705P - Phase I trial of sunitinib plus imatinib in patients with metastatic or unresectable gastrointestinal stromal tumors (GIST)

Date 30 September 2012
Event ESMO Congress 2012
Session Poster presentation II
Topics Anticancer Agents
GIST
Therapy
Biological Therapy
Presenter Antonio Lopez Pousa
Authors A. Lopez Pousa1, L. Paz-Ares2, C. Pericay3, X. Garcia Del Muro4, M.J. Flor5
  • 1Medical Oncology, Hospital de la Sta. Creu i St. Pau, 08025 - Barcelona/ES
  • 2Hospital Virgen del Roc, 41020 - Seville/ES
  • 3Medical Oncology, Corporació Sanitària Parc Taulí Institut Universitari, 08208 - Sabadell/ES
  • 4Medical Oncology, Institut Catala d'oncologia, ES-08907 - L'Hospitalet de Llobregat/ES
  • 5Oncology Service, Hospital Virgen del Rocio, 41020 - Seville/ES

Abstract

Background

Patients (Pts) with GIST harboring mutations in KIT exon 9 or wild type tumors showed better responses to sunitinib along with longer median progression-free survival (PFS) rates compared with exon 11 mutant tumors pts. We have hypothesized that the combination of S plus I in unresectable GIST would be synergistic and associated to a tolerable side effect profile.

Methods

This is a phase I, dose-escalation study to determine the maximum-tolerated dose (MTD), safety and antitumor activity measured by response rate of S plus I in naive patients with metastatic or unresectable GIST. Pts with adequate organ function, performance status (ECOG) 0-1, age >18 years, were eligible. Treatment consisted on oral S 25mg/day d1-28 combined with oral I 300mg/day d1-28 (level I) or oral I 400mg/day d1-28 (level II).

Results

3 pts were enrolled on Level I. No DLTs were observed. At level II 7 pts were enrolled and 1 DLT was observed (posterior reversible encephalopathy syndrome on day19). Although 1DLT was observed in 7 pts, decision was not to increase the S dose to 37.5 mg due to toxicity.
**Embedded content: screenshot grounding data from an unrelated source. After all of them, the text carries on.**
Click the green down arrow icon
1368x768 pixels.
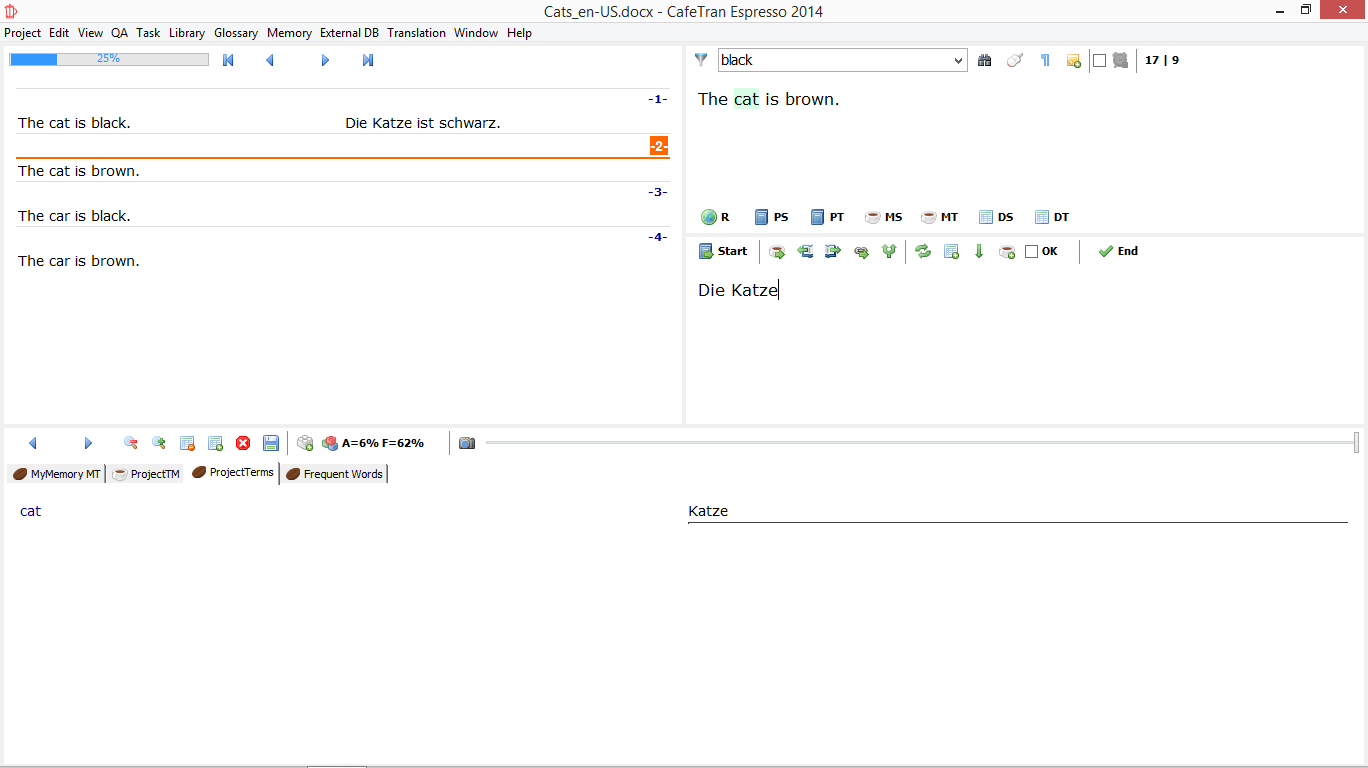pyautogui.click(x=979, y=252)
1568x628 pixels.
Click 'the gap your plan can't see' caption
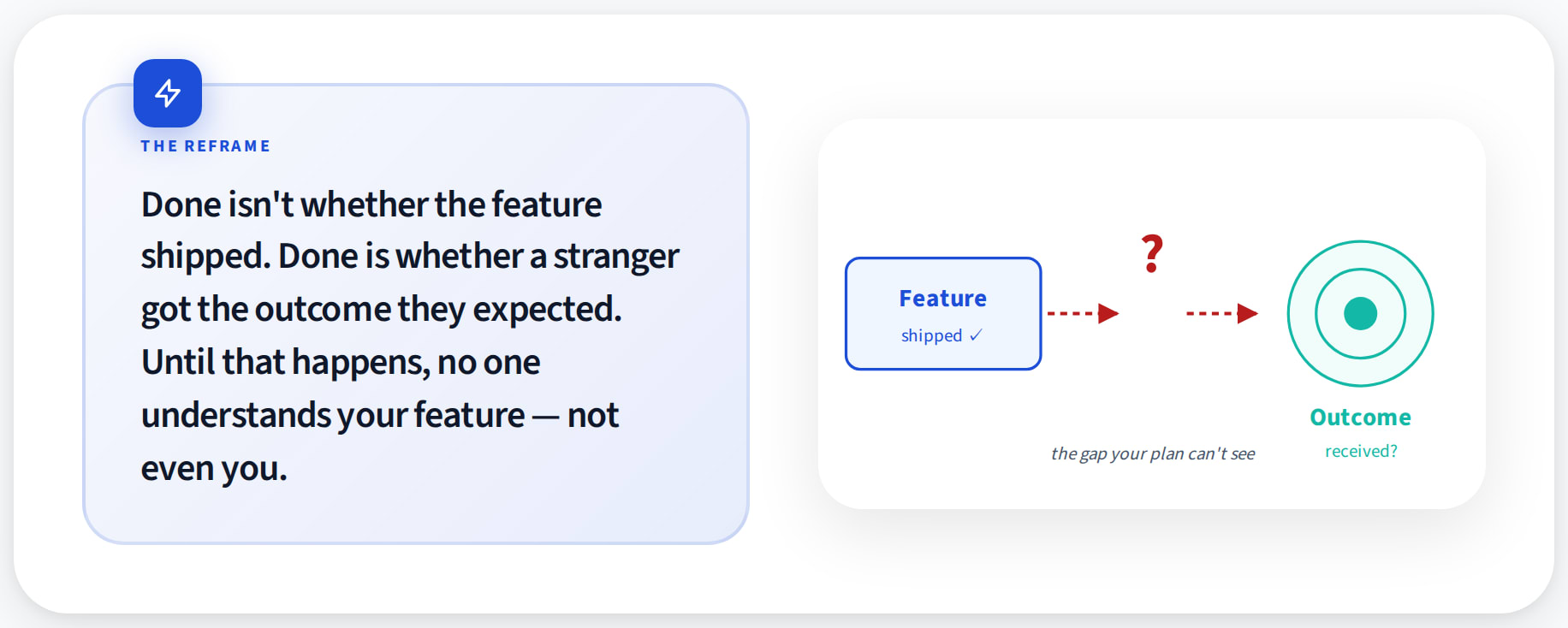pyautogui.click(x=1153, y=453)
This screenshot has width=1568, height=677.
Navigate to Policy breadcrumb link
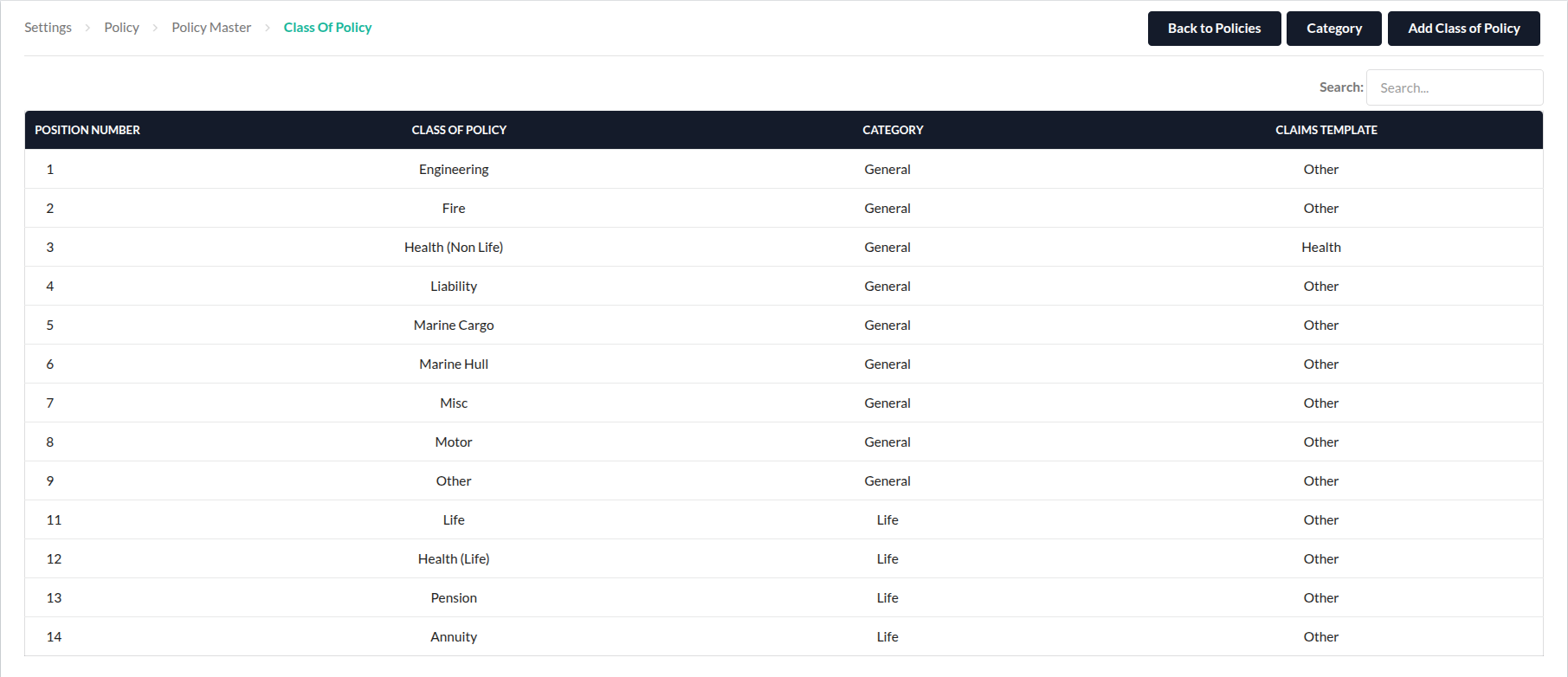[121, 28]
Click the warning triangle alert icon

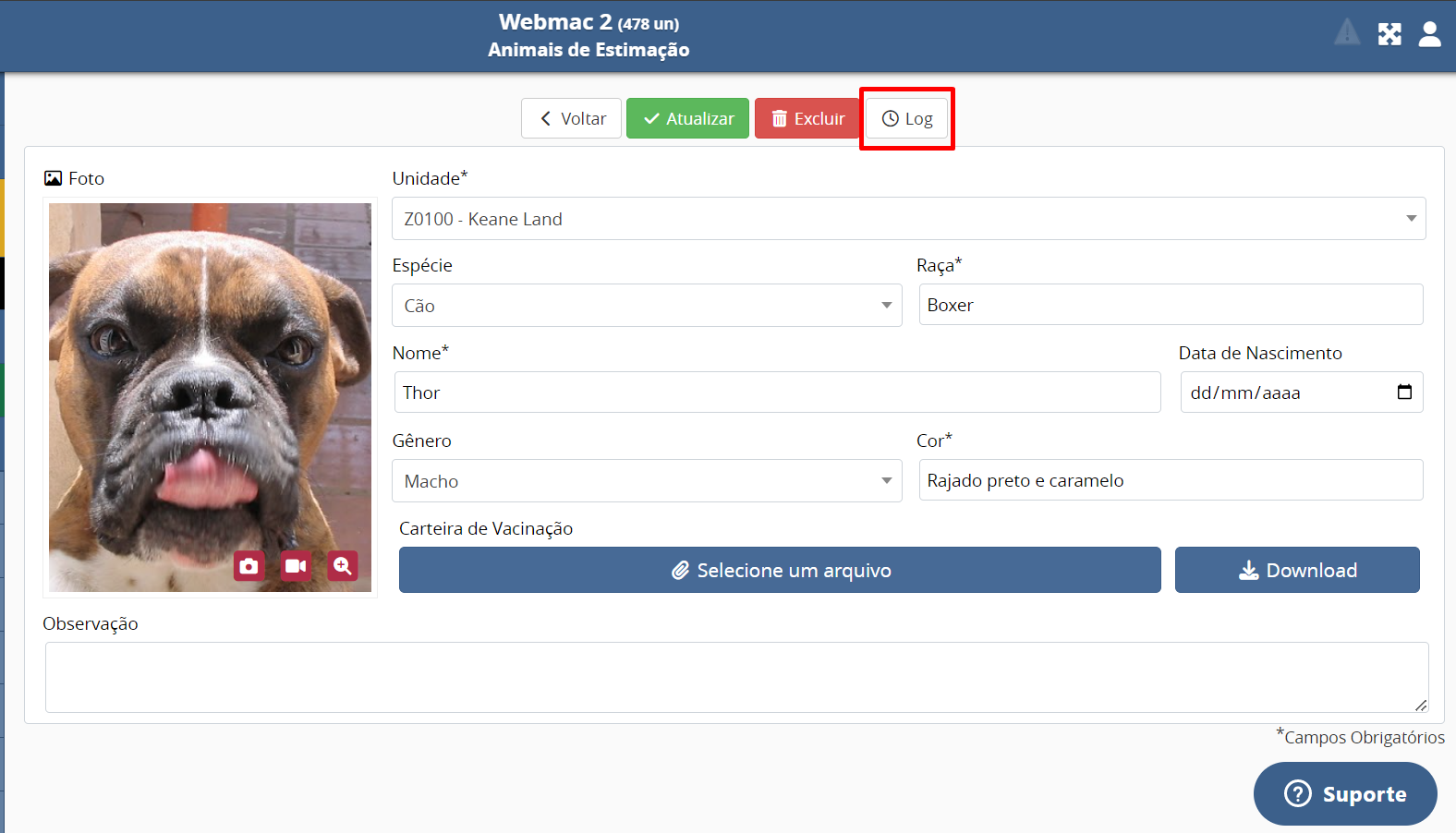tap(1347, 33)
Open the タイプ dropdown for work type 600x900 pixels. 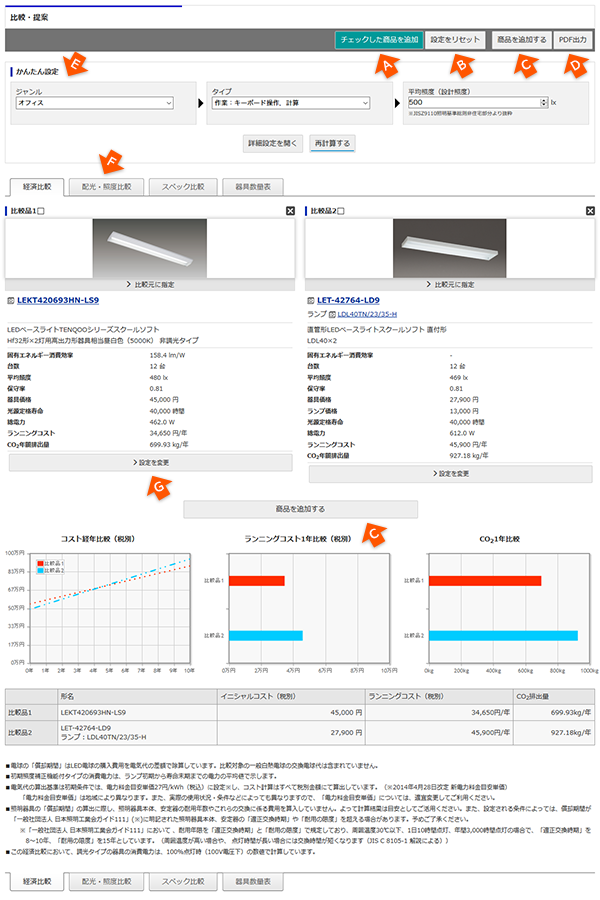tap(290, 103)
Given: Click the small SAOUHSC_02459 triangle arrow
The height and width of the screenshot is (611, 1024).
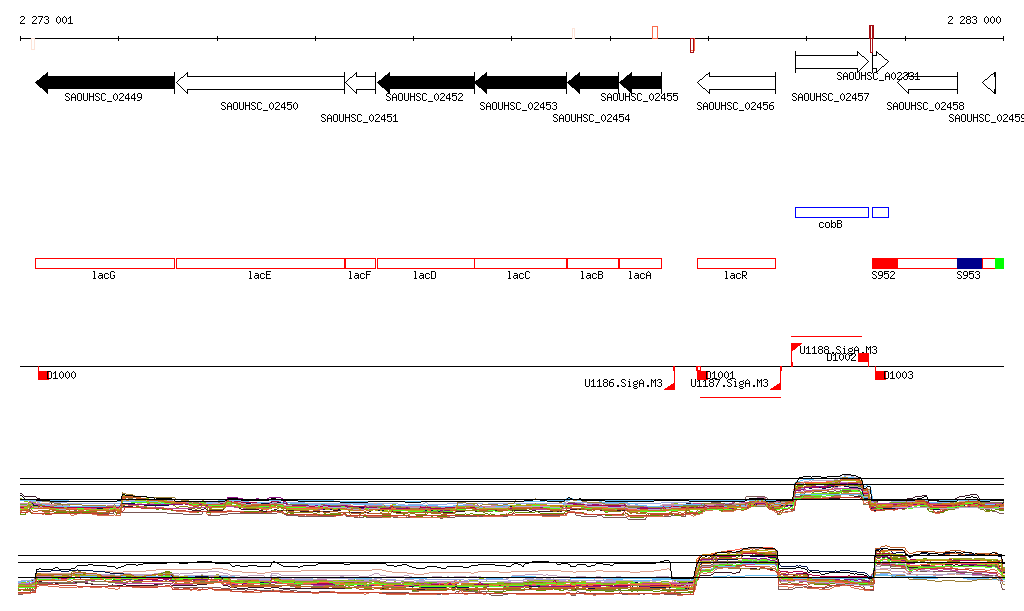Looking at the screenshot, I should 989,83.
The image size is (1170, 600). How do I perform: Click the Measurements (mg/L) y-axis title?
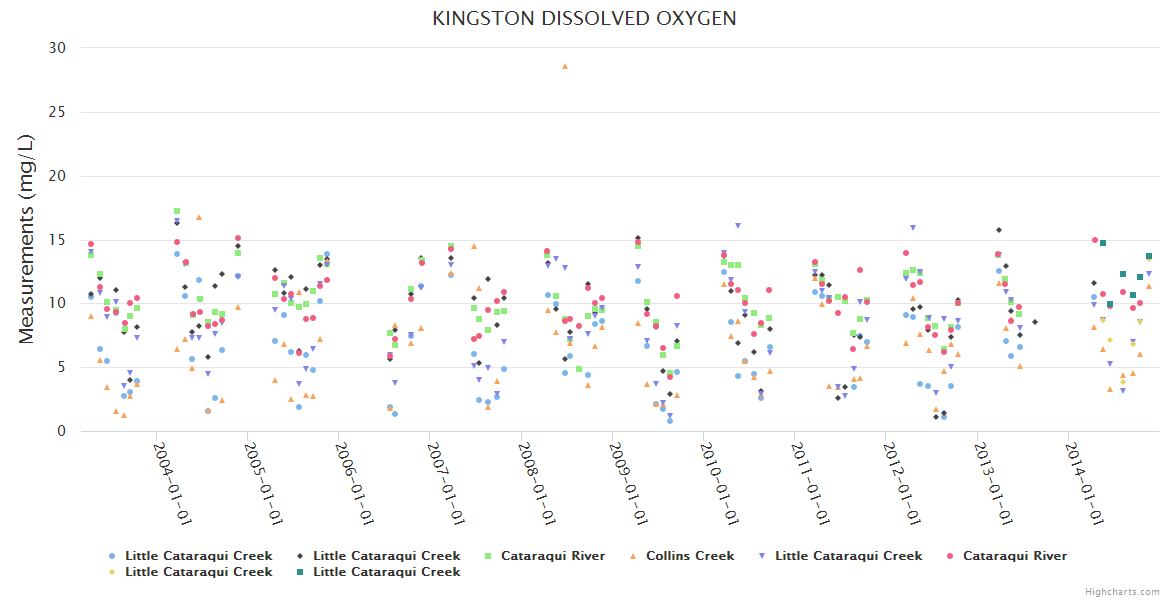(27, 239)
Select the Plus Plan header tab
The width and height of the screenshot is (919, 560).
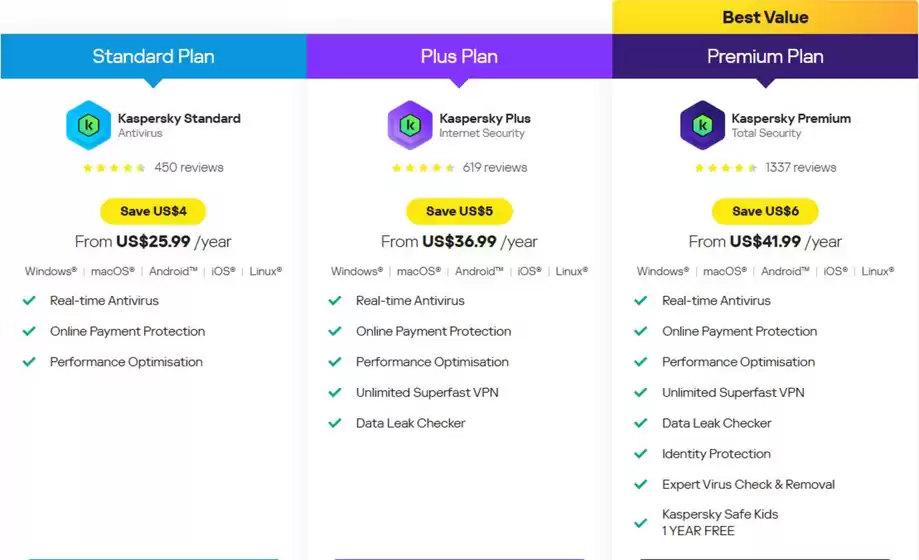tap(459, 56)
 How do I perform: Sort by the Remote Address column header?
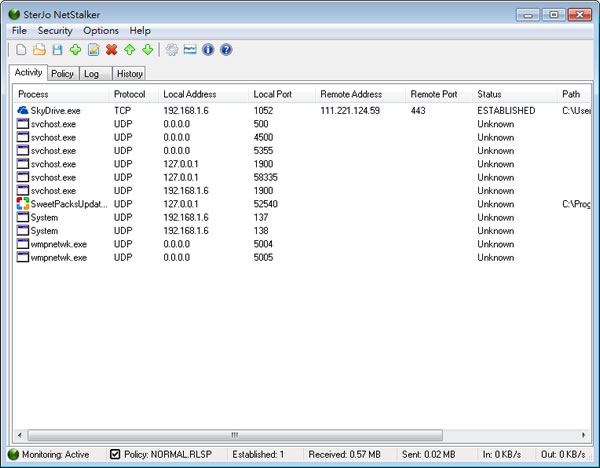(x=350, y=94)
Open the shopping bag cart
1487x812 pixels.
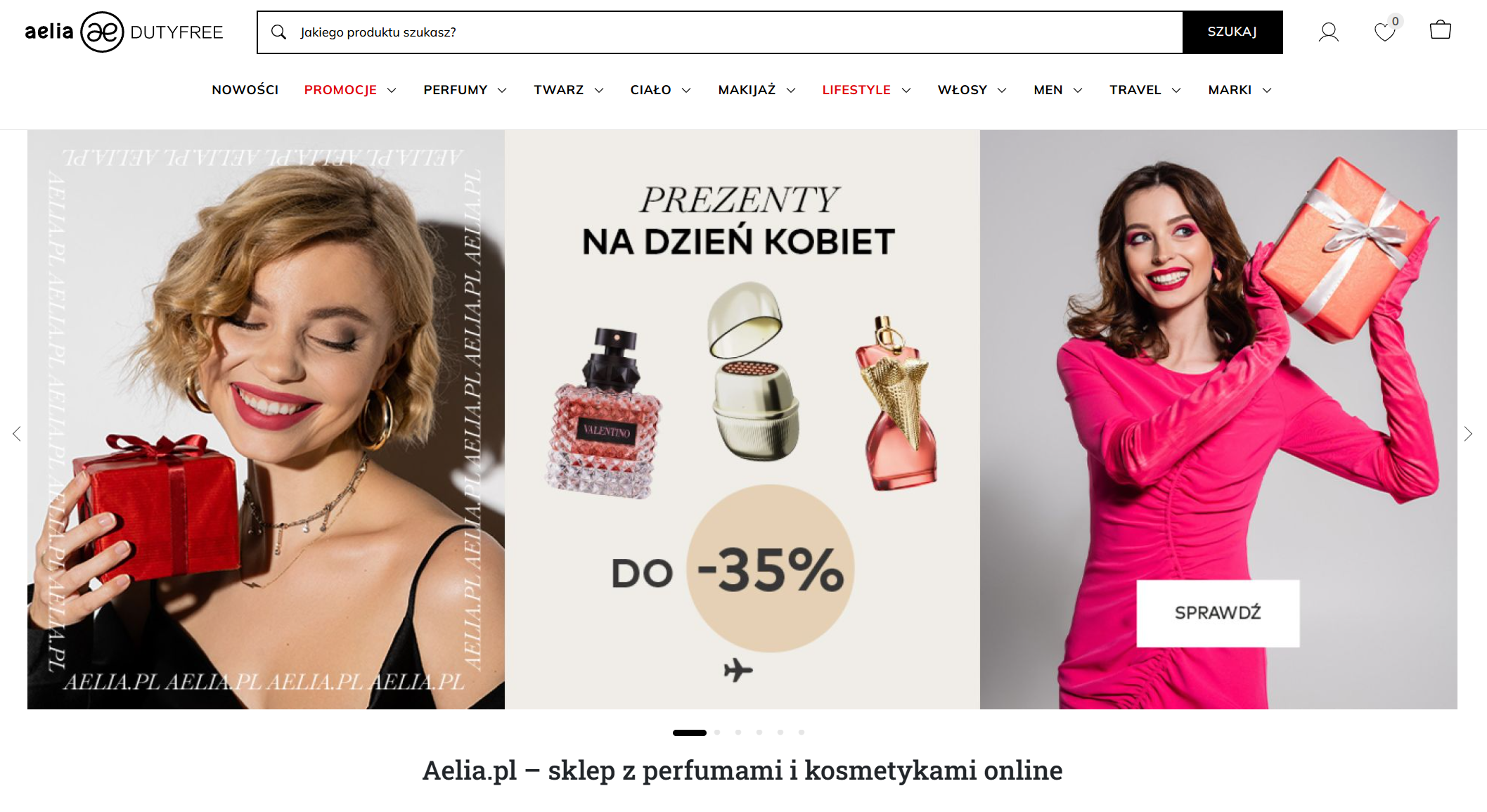pos(1441,30)
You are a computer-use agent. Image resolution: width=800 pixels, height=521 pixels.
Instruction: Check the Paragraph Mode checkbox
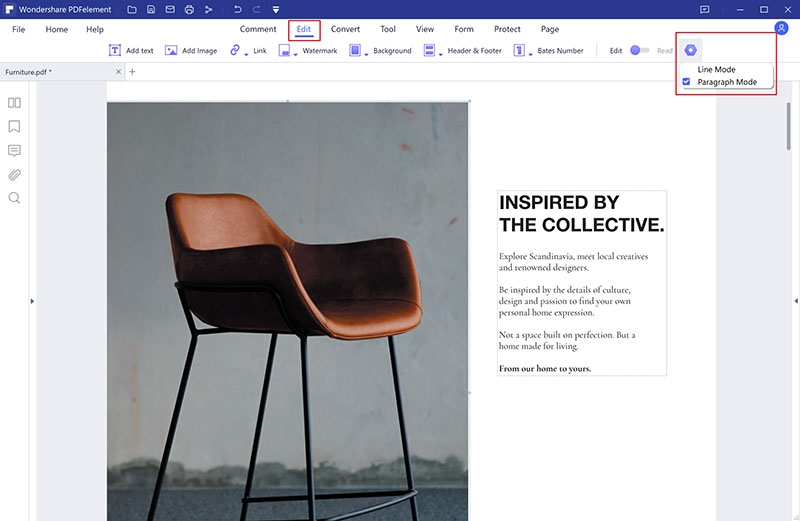pyautogui.click(x=686, y=82)
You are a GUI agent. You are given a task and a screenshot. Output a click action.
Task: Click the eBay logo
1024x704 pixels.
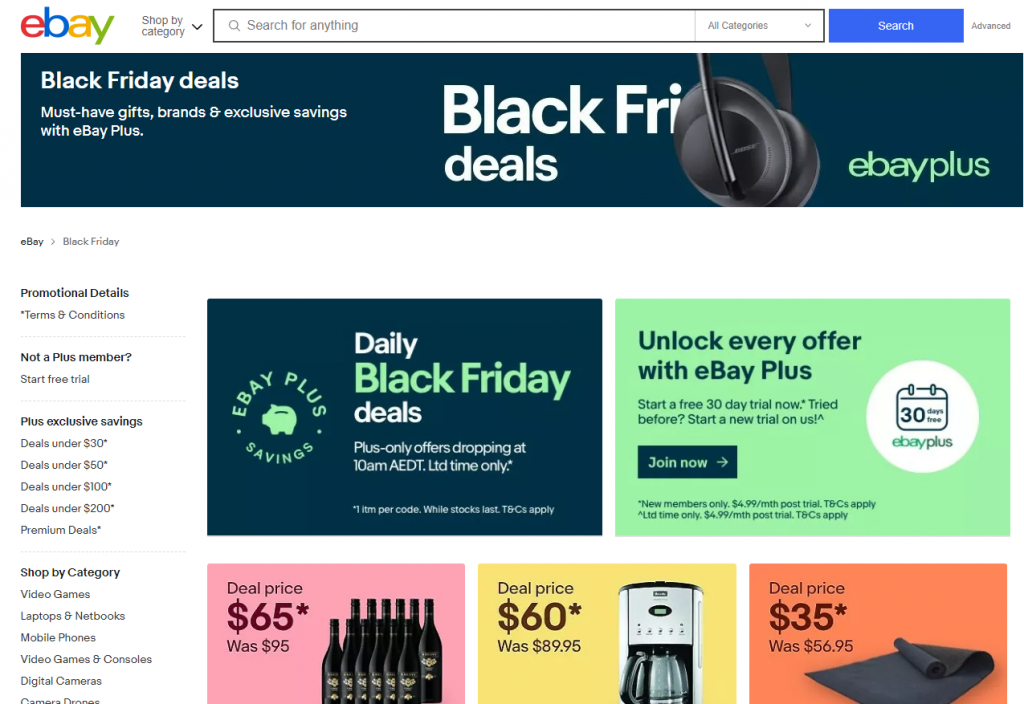pos(67,25)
Other non-DLTs adverse events were G4 hyperbilirubinemia in cycle 2 and G4 intratumoral haemorrhage in cycle 3. The MTD was determined as I 400mg/day and S 25mg/day. Other toxicities were neutropenia, diarrhoea, vomiting, asthenia, musculoskeletal pain, anaemia and bacteraemia. Median time on treatment with the combination was 16 weeks (range 12-152) on level I and 20 weeks (range 3-88) on level II. 66% of patients completed 20 weeks of treatment. Serious Adverse Events were reported in 4 pts; 3 deaths were reported, one due to disease progression, another due to reversible encephalopathy syndrome and the last one due to septic shock. A partial response was achieved in 6 (60%) pts; complete response in 2 (1 wild-type) (20%) and stable disease in 1 (10%).

Conclusions

Sunitinib 25mg/day plus Imatinib 400mg/day is the MTD and a safe and well tolerated combination in pts with metastatic or unresectable GIST. Response rates seems to be higher than those expected and previously observed with S or I monotherapy.

This study was supported by an Independent Investigator Research grant from Pfizer, Inc

Disclosure

All authors have declared no conflicts of interest.